Making climate connections
Climate reporter Sabrina Shankman has explored the climate beat from the Arctic to her hometown.
By Genevieve Morrison ‘27
Boston Globe reporter Sabrina Shankman is based in Maine, but her climate reporting has taken her much farther north than home in South Portland. She spent eight years covering the Arctic for Inside Climate News before joining the Globe as the paper’s first dedicated climate reporter. As part of her storytelling, Shankman has interfaced with many facets of the climate issue, including oil workers in northern Alaska, native communities suffering the impacts of fuel drilling, Arctic whaling captains— even polar bears.
In an interview after the Nov. 12 “Climate Is Every Story” event, Shankman reflected on her work as a climate reporter and the path that brought her there.
Your early career took you across the world. One of those places was a Southern California private investigator’s office. What’s the story there?
I had been a graduate student assistant for [60 Minutes legend] Lowell Bergman, an incredible journalist. His son was a private investigator and he needed some help, and I needed some money. It was so much fun. Whatever case he was working on, I would go down to courthouses, pull files, look for people's addresses, that kind of thing. It was not super glamorous, but it was skills that definitely applied to doing accountability journalism—finding out as much information as you could about someone.
More recently, you left Inside Climate News to help launch the Boston Globe’s climate desk. What was it like moving from a newsroom centered entirely on climate to one where it’s a smaller part of the mission?
Coming to the Globe, there was a huge amount of institutional support and excitement about the creation of a climate team. What that meant was that even though we were small, everybody immediately wanted to work with us. It made me feel really supported. My decision to go to the Globe was very intentional. I really wanted to start writing about climate change for a general audience, because people who understand the risks of climate change [already] understand the risks of climate change. But there are a lot of people who haven't really been invited into the conversation yet, and so I wanted to make sure I was more a part of that. There's also something really fulfilling about telling the story in your own backyard.

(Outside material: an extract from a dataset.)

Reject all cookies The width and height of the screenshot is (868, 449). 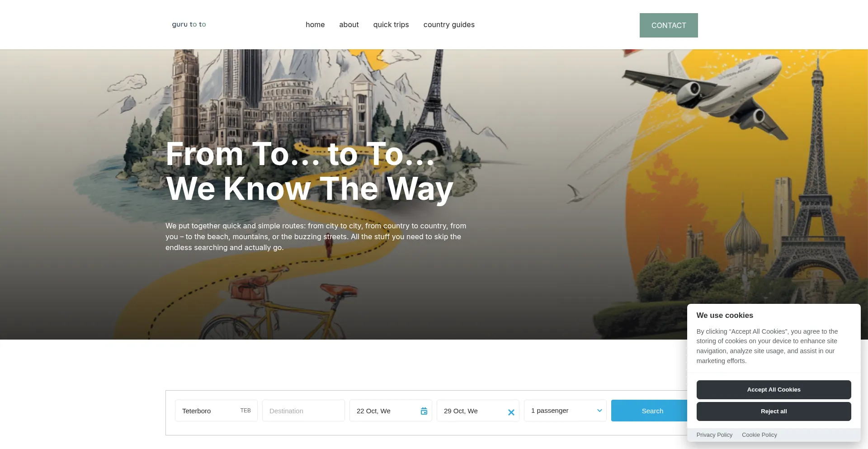point(774,411)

Four years in, how has the climate desk changed the newsroom?
It's been a successful experiment. We talk about climate change in not just the stories that the climate team writes, but in stories across the board. Once you've planted a flag that we're going to do this with the climate team, I think you've also planted a flag that we're going to do this institutionally. As a result, it feels like if [the climate reporters] are on vacation, if we're sick, if we're busy on projects, climate stories are still getting covered at the Globe in a very serious way, because there are lots of people who are able to do it and who want to do it.
The climate crisis is a big problem. As a climate journalist, how do you negotiate the responsibility to solve it?
When you are a climate journalist, you see climate in every single thing. I can be on the sidelines at my son's soccer game and it's 60 degrees in October in Maine, and I'm like, ‘This is way too warm.’ It can be hard to just enjoy things that should just be pleasant, because you know too much. But in the same way that I feel that we all individually are not responsible for the climate crisis, I feel that as a climate journalist, it's not my job to do everything. My job is to tell the story and try to help people understand and bring them into the fold. Some days I'm successful at it, and a lot of days I'm not, and getting up and doing it again the next day is all you can do.
What’s a climate story you’ve written that felt successful?
One of the last big stories that I did for Inside Climate News before I came to the Globe was in my hometown in South Portland, Maine. I learned one day that there was a legal settlement with a couple of fuel companies that owned tanks that were emitting really toxic, volatile compounds. These were about a 10th of a mile from where my kids went to daycare. And so immediately I was like, ‘Oh my God. My kids are breathing this really dangerous stuff.’ I flagged it for my editor, and I was like, ‘I can't write about it, obviously.’ And they were like, ‘No, you can, you just have to be transparent about it.’ So what we did was a seven-part, first-person narrative investigation, allowing myself to be the proxy for a worried parent. I used my privilege as a reporter to spend my time asking questions about, ‘What is the system that led to this?’ Through that work, I was able to focus on my community, on the people that I knew who were concerned about this. Now there's been some legislative change and some efforts to start monitoring those emissions in my town.